_ABOUT THIS TASK:_ Each of the records below must be reproduced exactly.

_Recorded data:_
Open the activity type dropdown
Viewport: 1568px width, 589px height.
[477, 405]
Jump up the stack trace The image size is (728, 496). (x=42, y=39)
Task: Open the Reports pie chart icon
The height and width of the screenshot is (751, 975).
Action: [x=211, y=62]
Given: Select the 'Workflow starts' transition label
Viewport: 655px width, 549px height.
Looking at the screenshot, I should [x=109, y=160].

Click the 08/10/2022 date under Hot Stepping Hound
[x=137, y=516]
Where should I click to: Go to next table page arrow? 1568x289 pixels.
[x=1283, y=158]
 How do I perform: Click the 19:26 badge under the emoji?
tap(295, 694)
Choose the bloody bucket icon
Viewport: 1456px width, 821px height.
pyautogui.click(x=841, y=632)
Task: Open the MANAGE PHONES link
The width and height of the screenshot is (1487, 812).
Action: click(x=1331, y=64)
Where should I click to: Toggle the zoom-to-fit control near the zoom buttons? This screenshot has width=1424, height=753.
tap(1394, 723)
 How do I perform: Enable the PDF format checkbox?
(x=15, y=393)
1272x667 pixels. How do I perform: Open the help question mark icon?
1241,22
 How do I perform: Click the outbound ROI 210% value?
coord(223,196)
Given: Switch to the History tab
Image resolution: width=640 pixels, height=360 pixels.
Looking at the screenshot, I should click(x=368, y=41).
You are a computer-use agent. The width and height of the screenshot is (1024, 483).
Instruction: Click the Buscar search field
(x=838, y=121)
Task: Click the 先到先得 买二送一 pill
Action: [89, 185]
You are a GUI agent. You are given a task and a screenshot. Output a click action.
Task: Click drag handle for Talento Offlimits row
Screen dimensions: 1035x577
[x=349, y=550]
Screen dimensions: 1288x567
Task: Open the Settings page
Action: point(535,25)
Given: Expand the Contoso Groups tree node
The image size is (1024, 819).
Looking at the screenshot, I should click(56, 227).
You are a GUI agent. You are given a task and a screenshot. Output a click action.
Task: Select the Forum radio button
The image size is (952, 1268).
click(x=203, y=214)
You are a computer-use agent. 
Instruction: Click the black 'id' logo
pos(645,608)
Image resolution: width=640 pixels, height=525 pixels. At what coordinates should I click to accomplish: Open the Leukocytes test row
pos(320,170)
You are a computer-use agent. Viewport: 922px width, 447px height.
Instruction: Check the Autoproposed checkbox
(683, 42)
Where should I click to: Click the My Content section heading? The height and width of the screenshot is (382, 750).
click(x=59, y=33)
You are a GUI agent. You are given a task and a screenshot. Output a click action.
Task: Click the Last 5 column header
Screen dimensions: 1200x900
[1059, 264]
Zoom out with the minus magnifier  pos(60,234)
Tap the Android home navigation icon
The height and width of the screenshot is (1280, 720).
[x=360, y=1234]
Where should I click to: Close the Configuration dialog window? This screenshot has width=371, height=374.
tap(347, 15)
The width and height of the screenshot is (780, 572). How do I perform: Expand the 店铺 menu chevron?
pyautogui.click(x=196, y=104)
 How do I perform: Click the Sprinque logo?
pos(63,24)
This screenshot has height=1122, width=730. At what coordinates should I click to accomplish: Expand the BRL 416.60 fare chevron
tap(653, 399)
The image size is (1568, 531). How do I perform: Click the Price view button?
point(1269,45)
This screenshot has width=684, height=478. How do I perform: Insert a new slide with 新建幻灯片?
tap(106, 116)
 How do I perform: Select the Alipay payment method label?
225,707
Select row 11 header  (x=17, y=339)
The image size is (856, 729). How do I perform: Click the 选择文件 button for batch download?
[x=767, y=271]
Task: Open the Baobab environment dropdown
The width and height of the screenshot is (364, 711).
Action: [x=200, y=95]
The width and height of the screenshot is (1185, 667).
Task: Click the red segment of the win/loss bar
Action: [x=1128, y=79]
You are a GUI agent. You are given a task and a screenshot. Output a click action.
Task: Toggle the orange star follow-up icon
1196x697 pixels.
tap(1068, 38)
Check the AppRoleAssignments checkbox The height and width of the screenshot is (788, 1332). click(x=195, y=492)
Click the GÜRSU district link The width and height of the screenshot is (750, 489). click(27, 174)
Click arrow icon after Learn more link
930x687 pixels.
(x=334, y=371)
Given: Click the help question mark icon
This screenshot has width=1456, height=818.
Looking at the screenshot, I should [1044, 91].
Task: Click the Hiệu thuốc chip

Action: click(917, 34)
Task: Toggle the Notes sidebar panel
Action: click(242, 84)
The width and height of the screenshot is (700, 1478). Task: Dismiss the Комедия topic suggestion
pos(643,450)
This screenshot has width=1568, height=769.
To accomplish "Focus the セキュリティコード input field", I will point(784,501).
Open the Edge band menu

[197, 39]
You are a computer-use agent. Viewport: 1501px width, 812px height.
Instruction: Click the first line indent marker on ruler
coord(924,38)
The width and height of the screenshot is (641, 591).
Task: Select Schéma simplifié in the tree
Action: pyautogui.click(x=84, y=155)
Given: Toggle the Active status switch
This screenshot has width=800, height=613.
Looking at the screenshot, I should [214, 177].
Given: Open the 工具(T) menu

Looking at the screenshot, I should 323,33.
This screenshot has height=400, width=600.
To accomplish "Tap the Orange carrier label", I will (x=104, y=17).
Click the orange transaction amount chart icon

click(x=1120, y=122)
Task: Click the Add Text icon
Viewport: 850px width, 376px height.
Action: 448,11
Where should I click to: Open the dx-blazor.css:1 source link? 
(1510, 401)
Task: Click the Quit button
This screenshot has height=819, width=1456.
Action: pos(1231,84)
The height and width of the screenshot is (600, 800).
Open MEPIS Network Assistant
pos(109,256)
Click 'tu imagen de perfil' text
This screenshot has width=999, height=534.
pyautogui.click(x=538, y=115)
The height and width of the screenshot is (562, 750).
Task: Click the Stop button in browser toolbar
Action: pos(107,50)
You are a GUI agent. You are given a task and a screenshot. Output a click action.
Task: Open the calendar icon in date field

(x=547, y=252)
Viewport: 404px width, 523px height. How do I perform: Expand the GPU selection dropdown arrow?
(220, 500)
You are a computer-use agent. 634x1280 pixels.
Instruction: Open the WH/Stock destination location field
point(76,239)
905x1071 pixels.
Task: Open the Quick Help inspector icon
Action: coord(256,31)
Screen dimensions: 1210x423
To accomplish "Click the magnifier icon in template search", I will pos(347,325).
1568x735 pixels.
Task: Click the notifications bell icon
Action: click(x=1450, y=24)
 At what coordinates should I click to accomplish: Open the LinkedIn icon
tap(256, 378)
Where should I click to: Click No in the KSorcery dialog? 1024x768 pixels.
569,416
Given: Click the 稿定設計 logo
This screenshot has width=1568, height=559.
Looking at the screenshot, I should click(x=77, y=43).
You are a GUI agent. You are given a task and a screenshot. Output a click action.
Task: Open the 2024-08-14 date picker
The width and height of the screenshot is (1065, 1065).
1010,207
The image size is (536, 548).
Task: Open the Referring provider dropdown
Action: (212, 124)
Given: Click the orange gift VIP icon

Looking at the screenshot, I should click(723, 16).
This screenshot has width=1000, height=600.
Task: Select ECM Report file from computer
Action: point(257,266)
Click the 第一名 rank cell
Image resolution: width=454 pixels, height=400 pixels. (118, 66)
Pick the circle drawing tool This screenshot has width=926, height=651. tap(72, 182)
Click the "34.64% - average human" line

_ANSWER BOX:_
Open the activity type dropdown
Viewport: 1568px width, 589px height.
[477, 405]
Jump up the stack trace The image size is (728, 496). (x=42, y=39)
Task: Open the Reports pie chart icon
The height and width of the screenshot is (751, 975).
Action: [x=211, y=62]
Given: Select the 'Workflow starts' transition label
Viewport: 655px width, 549px height.
Looking at the screenshot, I should [x=109, y=160].

Click the 08/10/2022 date under Hot Stepping Hound
[x=137, y=516]
Where should I click to: Go to next table page arrow? 1568x289 pixels.
[x=1283, y=158]
 How do I perform: Click the 19:26 badge under the emoji?
tap(295, 694)
Choose the bloody bucket icon
Viewport: 1456px width, 821px height.
pyautogui.click(x=841, y=632)
Task: Open the MANAGE PHONES link
The width and height of the screenshot is (1487, 812).
Action: click(x=1331, y=64)
Where should I click to: Toggle the zoom-to-fit control near the zoom buttons? This screenshot has width=1424, height=753.
tap(1394, 723)
 How do I perform: Enable the PDF format checkbox?
(x=15, y=393)
1272x667 pixels. How do I perform: Open the help question mark icon?
1241,22
 How do I perform: Click the outbound ROI 210% value?
coord(223,196)
Given: Switch to the History tab
Image resolution: width=640 pixels, height=360 pixels.
Looking at the screenshot, I should click(x=368, y=41).
You are a computer-use agent. The width and height of the screenshot is (1024, 483).
Instruction: Click the Buscar search field
(x=838, y=121)
Task: Click the 先到先得 买二送一 pill
Action: [89, 185]
You are a GUI agent. You are given a task and a screenshot. Output a click action.
Task: Click drag handle for Talento Offlimits row
Screen dimensions: 1035x577
[x=349, y=550]
Screen dimensions: 1288x567
Task: Open the Settings page
Action: point(535,25)
Given: Expand the Contoso Groups tree node
The image size is (1024, 819).
Looking at the screenshot, I should click(56, 227).
You are a GUI agent. You are given a task and a screenshot. Output a click action.
Task: Select the Forum radio button
The image size is (952, 1268).
click(x=203, y=214)
You are a computer-use agent. 
Instruction: Click the black 'id' logo
pos(645,608)
Image resolution: width=640 pixels, height=525 pixels. At what coordinates should I click to accomplish: Open the Leukocytes test row
pos(320,170)
You are a computer-use agent. Viewport: 922px width, 447px height.
Instruction: Check the Autoproposed checkbox
(683, 42)
Where should I click to: Click the My Content section heading? The height and width of the screenshot is (382, 750).
click(x=59, y=33)
You are a GUI agent. You are given a task and a screenshot. Output a click action.
Task: Click the Last 5 column header
Screen dimensions: 1200x900
[1059, 264]
Zoom out with the minus magnifier  pos(60,234)
Tap the Android home navigation icon
The height and width of the screenshot is (1280, 720).
[x=360, y=1234]
Where should I click to: Close the Configuration dialog window? This screenshot has width=371, height=374.
tap(347, 15)
The width and height of the screenshot is (780, 572). How do I perform: Expand the 店铺 menu chevron?
pyautogui.click(x=196, y=104)
 How do I perform: Click the Sprinque logo?
pos(63,24)
This screenshot has height=1122, width=730. At what coordinates should I click to accomplish: Expand the BRL 416.60 fare chevron
tap(653, 399)
The image size is (1568, 531). How do I perform: Click the Price view button?
point(1269,45)
This screenshot has width=684, height=478. How do I perform: Insert a new slide with 新建幻灯片?
tap(106, 116)
 How do I perform: Select the Alipay payment method label?
225,707
Select row 11 header  (x=17, y=339)
The image size is (856, 729). How do I perform: Click the 选择文件 button for batch download?
[x=767, y=271]
Task: Open the Baobab environment dropdown
The width and height of the screenshot is (364, 711).
Action: [x=200, y=95]
The width and height of the screenshot is (1185, 667).
Task: Click the red segment of the win/loss bar
Action: [x=1128, y=79]
You are a GUI agent. You are given a task and a screenshot. Output a click action.
Task: Toggle the orange star follow-up icon
1196x697 pixels.
tap(1068, 38)
Check the AppRoleAssignments checkbox The height and width of the screenshot is (788, 1332). click(x=195, y=492)
Click the GÜRSU district link The width and height of the screenshot is (750, 489). click(27, 174)
Click arrow icon after Learn more link
930x687 pixels.
(x=334, y=371)
Given: Click the help question mark icon
This screenshot has width=1456, height=818.
Looking at the screenshot, I should [1044, 91].
Task: Click the Hiệu thuốc chip

Action: click(917, 34)
Task: Toggle the Notes sidebar panel
Action: click(242, 84)
The width and height of the screenshot is (700, 1478). Task: Dismiss the Комедия topic suggestion
pos(643,450)
This screenshot has width=1568, height=769.
To accomplish "Focus the セキュリティコード input field", I will point(784,501).
Open the Edge band menu

[197, 39]
You are a computer-use agent. Viewport: 1501px width, 812px height.
Instruction: Click the first line indent marker on ruler
coord(924,38)
The width and height of the screenshot is (641, 591).
Task: Select Schéma simplifié in the tree
Action: pyautogui.click(x=84, y=155)
Given: Toggle the Active status switch
This screenshot has width=800, height=613.
Looking at the screenshot, I should [214, 177].
Given: Open the 工具(T) menu

Looking at the screenshot, I should 323,33.
This screenshot has height=400, width=600.
To accomplish "Tap the Orange carrier label", I will (x=104, y=17).
Click the orange transaction amount chart icon

click(x=1120, y=122)
Task: Click the Add Text icon
Viewport: 850px width, 376px height.
Action: 448,11
Where should I click to: Open the dx-blazor.css:1 source link? 
(1510, 401)
Task: Click the Quit button
This screenshot has height=819, width=1456.
Action: pos(1231,84)
The height and width of the screenshot is (600, 800).
Open MEPIS Network Assistant
pos(109,256)
Click 'tu imagen de perfil' text
This screenshot has width=999, height=534.
pyautogui.click(x=538, y=115)
The height and width of the screenshot is (562, 750).
Task: Click the Stop button in browser toolbar
Action: pos(107,50)
You are a GUI agent. You are given a task and a screenshot. Output a click action.
Task: Open the calendar icon in date field

(x=547, y=252)
Viewport: 404px width, 523px height. How do I perform: Expand the GPU selection dropdown arrow?
(220, 500)
You are a computer-use agent. 634x1280 pixels.
Instruction: Open the WH/Stock destination location field
point(76,239)
905x1071 pixels.
Task: Open the Quick Help inspector icon
Action: coord(256,31)
Screen dimensions: 1210x423
To accomplish "Click the magnifier icon in template search", I will pos(347,325).
1568x735 pixels.
Task: Click the notifications bell icon
Action: click(x=1450, y=24)
 At what coordinates should I click to accomplish: Open the LinkedIn icon
tap(256, 378)
Where should I click to: Click No in the KSorcery dialog? 1024x768 pixels.
569,416
Given: Click the 稿定設計 logo
This screenshot has width=1568, height=559.
Looking at the screenshot, I should click(x=77, y=43).
You are a GUI agent. You are given a task and a screenshot. Output a click action.
Task: Open the 2024-08-14 date picker
The width and height of the screenshot is (1065, 1065).
1010,207
The image size is (536, 548).
Task: Open the Referring provider dropdown
Action: (212, 124)
Given: Click the orange gift VIP icon

Looking at the screenshot, I should click(723, 16).
This screenshot has width=1000, height=600.
Task: Select ECM Report file from computer
Action: point(257,266)
Click the 第一名 rank cell
Image resolution: width=454 pixels, height=400 pixels. (118, 66)
Pick the circle drawing tool This screenshot has width=926, height=651. tap(72, 182)
Click the "34.64% - average human" line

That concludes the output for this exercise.